In May of 1987, I put on a stupidly expensive evening gown that I'd bought (while still in high school) without any hope of ever getting to wear the thing. If you're friends with me on Facebook, you know I have a thing about wildly impractical gowns. Even though my day to day uniform consists of cut-offs, flip flops and a tee shirt, I'm all about every woman buying at least one such gown in her life. I wish I could tell you I'd limited it to one. What I can tell you is that in May of 1987 I finally had a legit reason to wear my silly evening gown out in public. (Yeah, sorry, I have a photo of it, but only that - it's not digitized. I wish. Frankly, it was over the top and slightly garish, but hey. It was the 80s. I was an artiste. O_o)
I got to wear it for a graduation ceremony that almost didn't get to take place.
It was the graduating class from Cornish College of the Arts. My class from the acting department was graduating ten people. Three years before, we'd started with twenty. Of those twenty, only eight remained (we'd gained a few along the way, too.) Attrition was a THING. An acting conservatory sounds like something that ought to be a walk in the park, doesn't it? It was three years of mentally, emotionally, and physically hard, hard work. Long hours. And lots and lots of digging around in your own emotional guts. For a lot of people, it got too hard and they turned away from it.
Yet even for those of us who dug into each challenge, our paths were not necessarily assured. Each year, we had to be invited back to the conservatory in order to continue studying there. We faced three hurdles, GPA, a professionalism score solicited from teachers and peers, and our final hurdle, a frank assessment by the teaching staff as to whether, in their opinion, we had a future in the craft. That last one came down to a yes/no vote. Clear all three and you got to enroll. Fail any one of them and you'd get a form letter explaining that your time at Cornish had come to an end. Don't call us, kid.

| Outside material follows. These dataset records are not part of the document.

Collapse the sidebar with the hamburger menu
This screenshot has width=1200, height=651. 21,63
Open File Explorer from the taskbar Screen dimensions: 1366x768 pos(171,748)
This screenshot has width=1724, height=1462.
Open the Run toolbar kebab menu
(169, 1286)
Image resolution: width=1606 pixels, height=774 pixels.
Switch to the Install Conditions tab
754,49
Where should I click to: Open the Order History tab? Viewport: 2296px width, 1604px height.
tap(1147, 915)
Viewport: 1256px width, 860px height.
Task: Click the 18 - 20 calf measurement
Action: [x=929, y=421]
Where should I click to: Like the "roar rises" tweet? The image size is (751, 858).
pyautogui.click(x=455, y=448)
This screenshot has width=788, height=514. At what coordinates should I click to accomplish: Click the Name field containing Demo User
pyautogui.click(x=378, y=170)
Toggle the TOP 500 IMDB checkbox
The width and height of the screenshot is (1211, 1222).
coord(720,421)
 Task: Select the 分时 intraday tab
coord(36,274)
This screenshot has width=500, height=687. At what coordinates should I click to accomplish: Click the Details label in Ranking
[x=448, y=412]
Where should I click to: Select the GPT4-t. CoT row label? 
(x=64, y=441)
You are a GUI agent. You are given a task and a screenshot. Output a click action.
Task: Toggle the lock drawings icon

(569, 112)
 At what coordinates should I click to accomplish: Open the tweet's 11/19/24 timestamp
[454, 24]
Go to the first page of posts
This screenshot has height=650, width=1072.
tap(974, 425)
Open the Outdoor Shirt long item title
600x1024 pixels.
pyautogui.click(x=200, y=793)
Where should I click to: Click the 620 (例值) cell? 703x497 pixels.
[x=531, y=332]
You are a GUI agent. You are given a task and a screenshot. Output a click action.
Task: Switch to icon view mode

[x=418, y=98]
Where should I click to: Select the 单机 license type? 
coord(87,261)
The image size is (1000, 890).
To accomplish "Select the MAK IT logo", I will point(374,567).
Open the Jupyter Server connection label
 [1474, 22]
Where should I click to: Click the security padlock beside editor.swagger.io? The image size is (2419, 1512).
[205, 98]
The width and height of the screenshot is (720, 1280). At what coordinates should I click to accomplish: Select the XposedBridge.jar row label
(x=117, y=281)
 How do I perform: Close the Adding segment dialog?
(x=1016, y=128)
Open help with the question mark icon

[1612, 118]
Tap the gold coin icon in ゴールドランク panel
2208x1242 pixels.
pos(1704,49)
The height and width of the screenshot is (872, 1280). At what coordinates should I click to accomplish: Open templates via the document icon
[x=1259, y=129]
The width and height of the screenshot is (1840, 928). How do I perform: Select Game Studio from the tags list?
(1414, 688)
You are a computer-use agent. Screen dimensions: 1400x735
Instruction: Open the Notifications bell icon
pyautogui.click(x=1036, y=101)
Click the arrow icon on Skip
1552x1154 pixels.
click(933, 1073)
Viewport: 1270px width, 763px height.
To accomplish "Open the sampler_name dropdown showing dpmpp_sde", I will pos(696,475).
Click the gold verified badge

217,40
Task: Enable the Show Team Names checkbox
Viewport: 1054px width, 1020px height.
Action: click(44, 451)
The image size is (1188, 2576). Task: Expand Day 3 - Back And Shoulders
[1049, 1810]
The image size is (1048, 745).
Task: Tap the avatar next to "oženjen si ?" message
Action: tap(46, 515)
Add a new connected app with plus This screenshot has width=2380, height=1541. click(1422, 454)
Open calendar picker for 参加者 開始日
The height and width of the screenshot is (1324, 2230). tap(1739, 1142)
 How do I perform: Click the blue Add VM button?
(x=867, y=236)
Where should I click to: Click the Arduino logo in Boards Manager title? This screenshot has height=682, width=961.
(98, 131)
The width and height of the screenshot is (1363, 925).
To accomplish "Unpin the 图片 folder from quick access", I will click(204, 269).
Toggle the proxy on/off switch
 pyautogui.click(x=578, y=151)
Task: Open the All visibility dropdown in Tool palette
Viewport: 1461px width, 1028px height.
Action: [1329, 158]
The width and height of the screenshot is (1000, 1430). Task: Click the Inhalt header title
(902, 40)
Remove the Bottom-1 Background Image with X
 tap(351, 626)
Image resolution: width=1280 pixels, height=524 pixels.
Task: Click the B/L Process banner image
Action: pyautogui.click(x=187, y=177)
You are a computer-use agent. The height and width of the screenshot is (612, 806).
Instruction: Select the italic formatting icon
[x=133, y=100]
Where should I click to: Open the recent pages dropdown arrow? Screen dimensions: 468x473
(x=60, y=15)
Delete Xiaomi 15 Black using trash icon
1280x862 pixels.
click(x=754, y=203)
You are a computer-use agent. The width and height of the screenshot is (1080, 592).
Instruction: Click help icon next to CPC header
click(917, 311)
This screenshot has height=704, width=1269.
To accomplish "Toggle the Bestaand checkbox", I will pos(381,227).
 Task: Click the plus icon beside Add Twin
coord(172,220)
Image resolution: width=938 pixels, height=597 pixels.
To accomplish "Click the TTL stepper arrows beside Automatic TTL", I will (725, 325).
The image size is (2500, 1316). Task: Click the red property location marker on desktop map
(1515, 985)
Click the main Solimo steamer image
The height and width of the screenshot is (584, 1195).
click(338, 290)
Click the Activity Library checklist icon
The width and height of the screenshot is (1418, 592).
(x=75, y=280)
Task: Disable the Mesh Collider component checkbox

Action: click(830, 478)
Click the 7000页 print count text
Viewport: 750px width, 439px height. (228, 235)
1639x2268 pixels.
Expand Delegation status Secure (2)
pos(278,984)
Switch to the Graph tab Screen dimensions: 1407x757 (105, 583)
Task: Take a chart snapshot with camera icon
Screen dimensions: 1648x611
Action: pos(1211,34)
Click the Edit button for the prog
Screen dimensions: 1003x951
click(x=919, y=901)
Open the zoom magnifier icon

Between my junior and senior year at the conservatory, my stats were solid. Yet when my teachers voted on my potential, I split the staff. Half of them wanted me gone. The other half just as adamantly wanted me to stay. The director of the program declined to break the tie and none of the teachers could talk any of the other teachers into changing his or her vote. So, by the skin of my teeth, I got to stay and I got to graduate. I only knew about it because one of the teachers took me aside and told me about it, after. He also told me that the teachers who'd voted to keep me in the conservatory all cited the same reason. Sheer determination and stick-to-itiveness. He said that if success came down to never giving in, I had it in my teeth.
I'd had no idea that I'd made that impression on anyone - that I was determined (I was). I was disconcerted, and maybe a little defensive about nearly being kicked out, but I was also proud. It was another challenge that made me work all the harder that final year. And I was prouder still to get to graduate despite the doubts of half of my teachers.
This story plays directly into what I'm proudest of in my writing. I won't give up. I've stuck to it and will continue to. Slings, arrows, and outrageous fortune notwithstanding. I keep on keeping on. I have story gripped in my teeth, and I am that bull dog that will not let go. There's no graduating this time. And no one voting over my fate. Just me and the stories. Which in some ways is too bad. Because it means not getting to wear another silly evening gown in public.
I vote we create a writers tea somewhere fancy. White tie. Impractical evening gowns encouraged. We gather once a year to celebrate everyone who stuck with writing, no matter what. Determination. Stick-to-itiveness. That's something to be proud of.